I often see people overthinking their portfolios and trying to outsmart themselves. Having multiple target retirement funds in one account can sometimes lead to a mess, as these funds are meant to be a basket of different funds, chosen based on when the investor needs the money. The asset allocation adjusts over time, becoming more conservative as the investor approaches retirement age.
Instead of worrying about the types of investments and accounts being used, early on in the wealth-building journey, the focus should be on increasing savings rates. The savings rate is much more important than the rate of return during the early stages of wealth-building.
Using target date retirement funds in both a 401k and Roth IRA is not limiting their investment opportunities. It is a great way to start building wealth and diversifying their portfolio, until they reach a critical mass where a more sophisticated asset allocation strategy becomes necessary.

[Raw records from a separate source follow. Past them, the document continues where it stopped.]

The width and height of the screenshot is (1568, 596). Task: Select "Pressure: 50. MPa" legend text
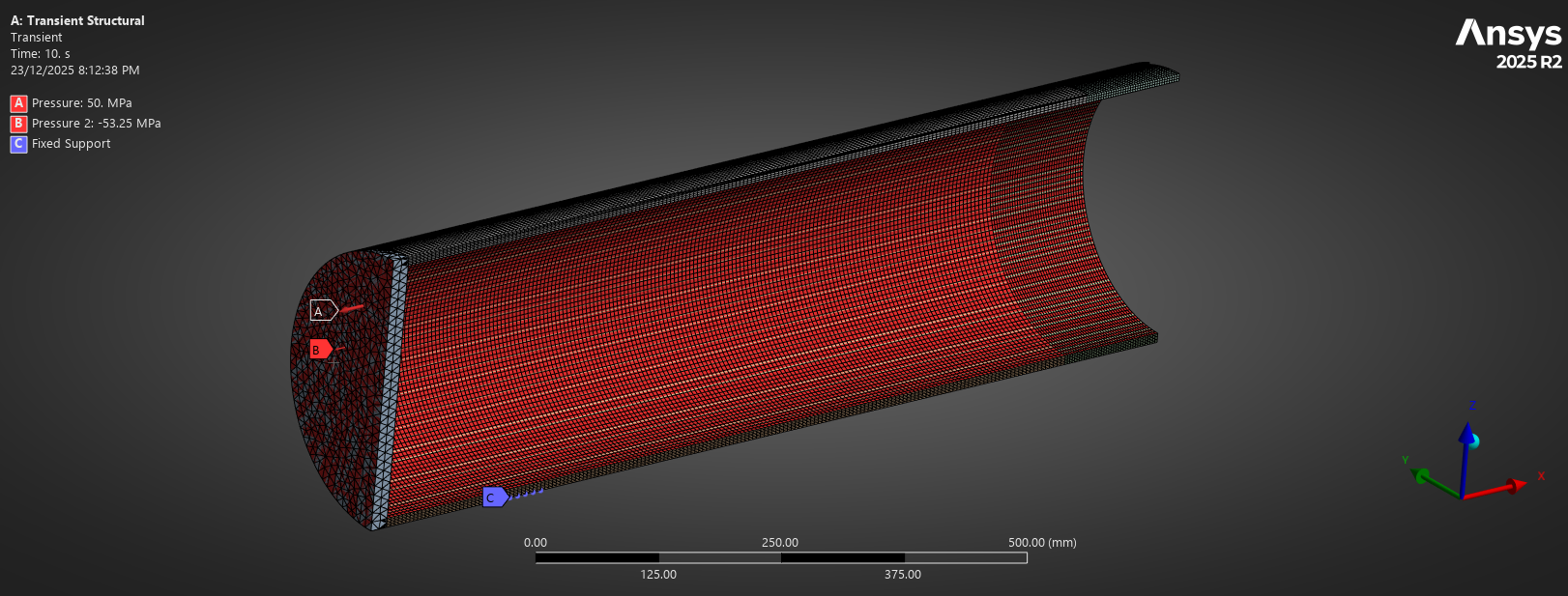click(x=82, y=103)
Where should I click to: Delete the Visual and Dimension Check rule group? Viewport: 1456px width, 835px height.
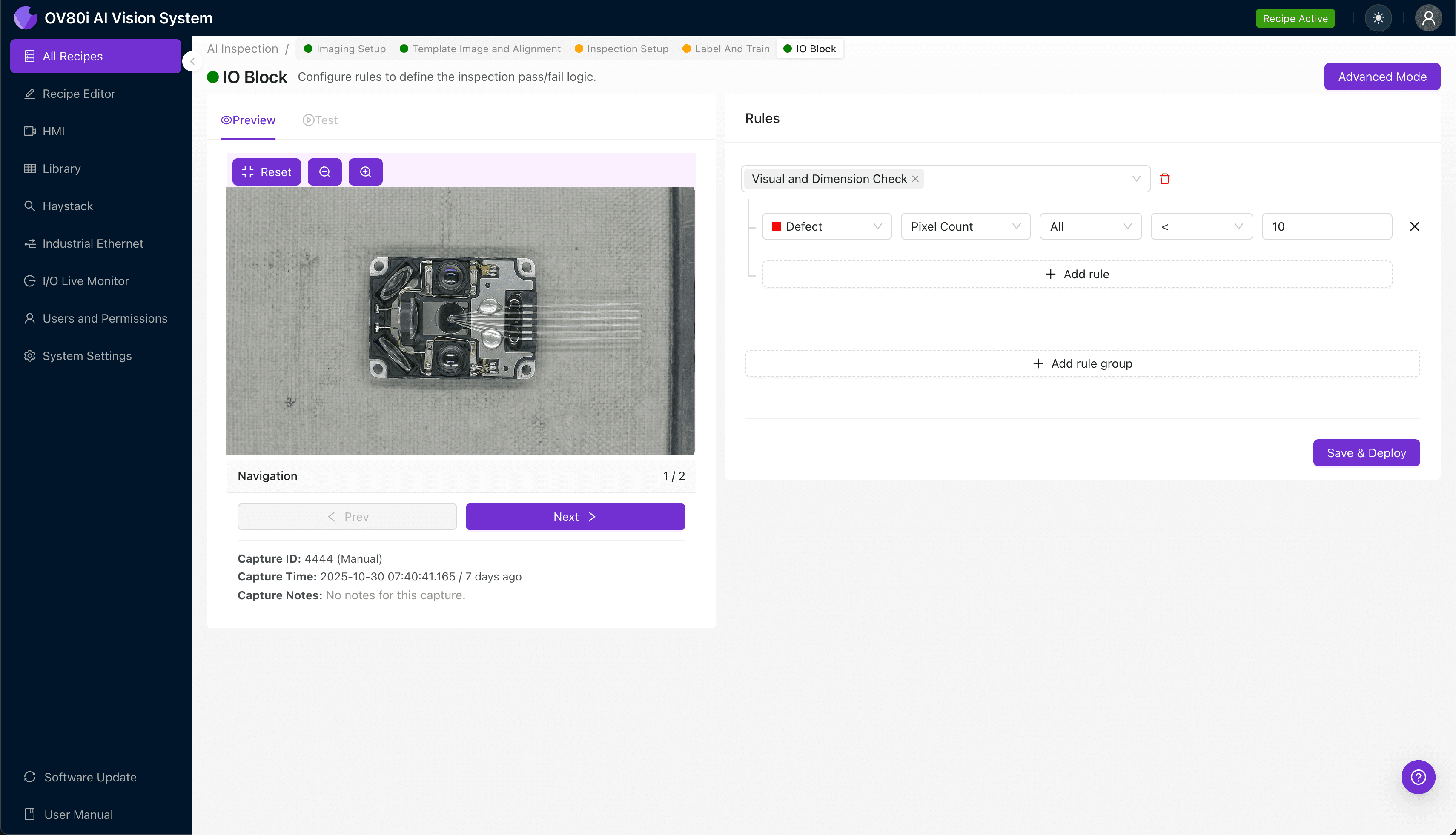coord(1165,178)
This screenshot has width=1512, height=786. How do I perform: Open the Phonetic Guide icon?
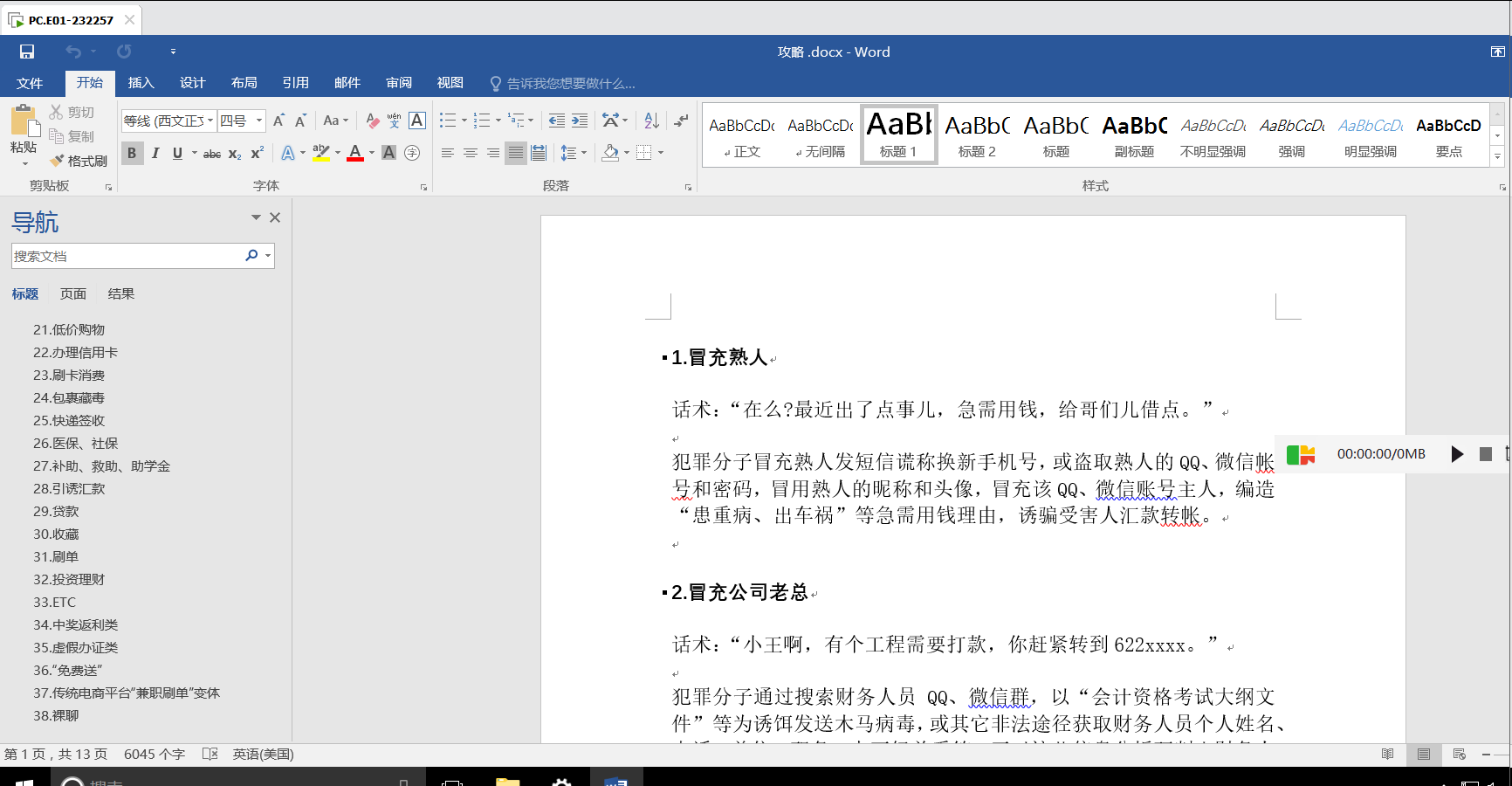(392, 121)
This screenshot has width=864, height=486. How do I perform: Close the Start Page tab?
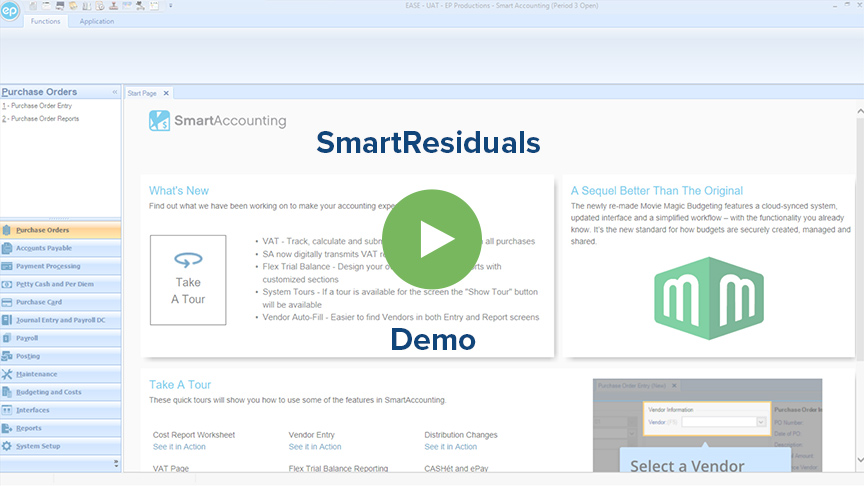(x=166, y=93)
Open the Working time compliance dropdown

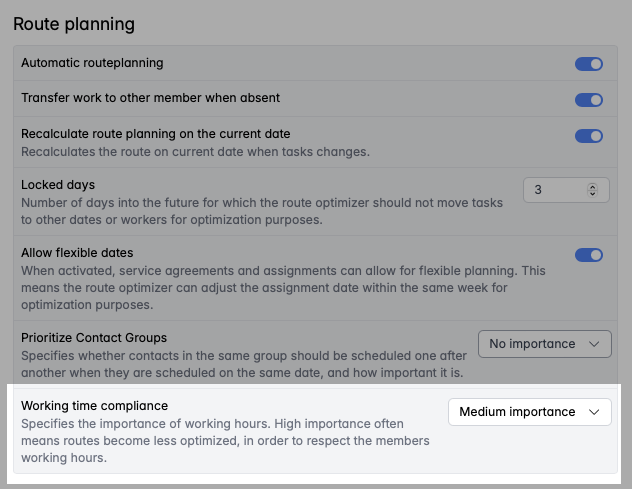coord(529,412)
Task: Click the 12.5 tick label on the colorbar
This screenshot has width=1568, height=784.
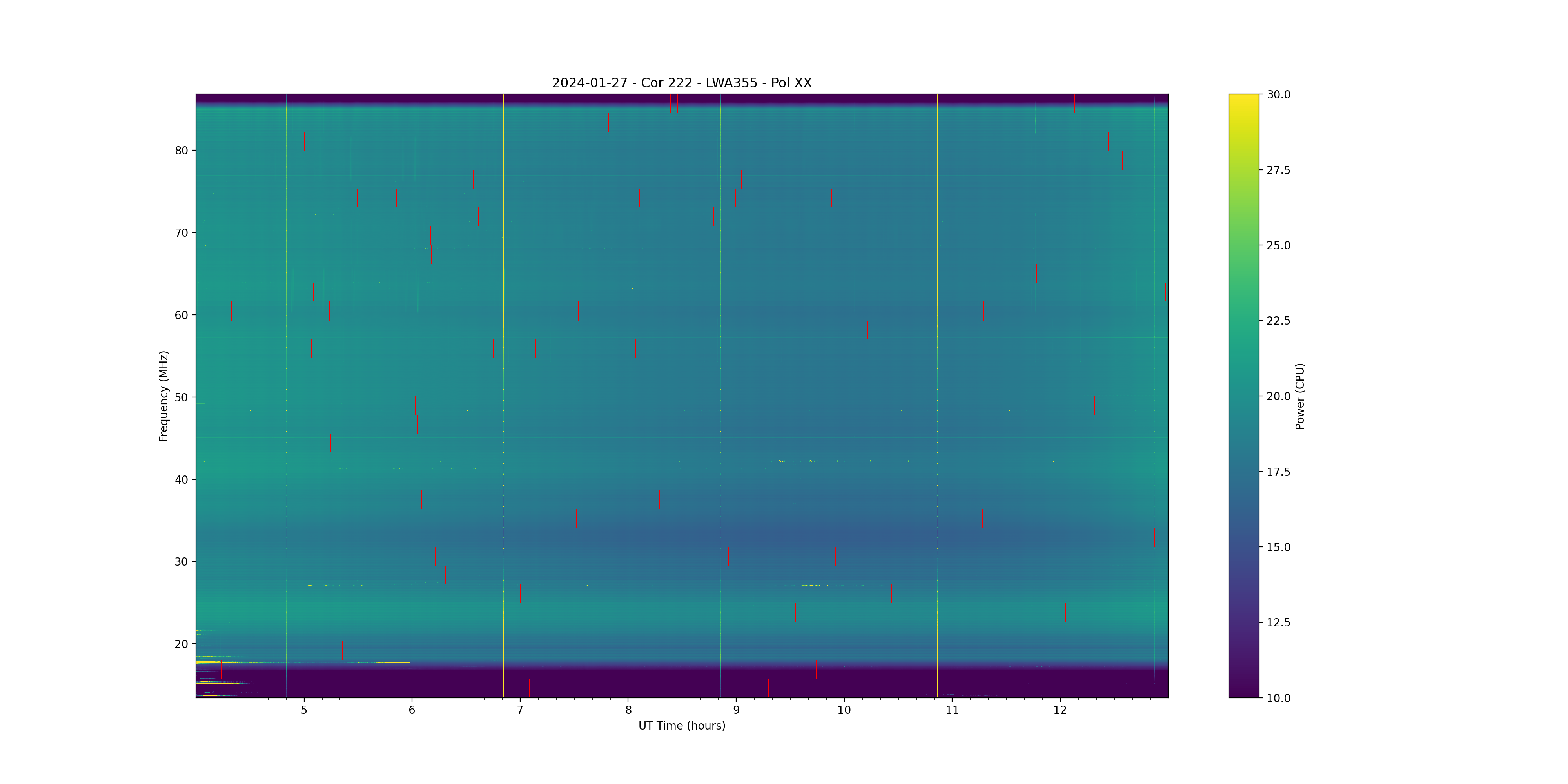Action: coord(1278,623)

The after-tax account is the only account where using target date retirement funds may be a negative, as it makes it harder to do tax loss harvesting and other things. But, this is typically the last basket of the three-bucket strategy and that it is easy to liquidate and diversify into a more complex strategy later on.
In conclusion, I would advise listeners to focus on their savings rate and the big things, such as increasing their income, and not to major in the minors. Keeping it simple and focusing on the important things in the wealth-building journey will lead to greater success in the long term.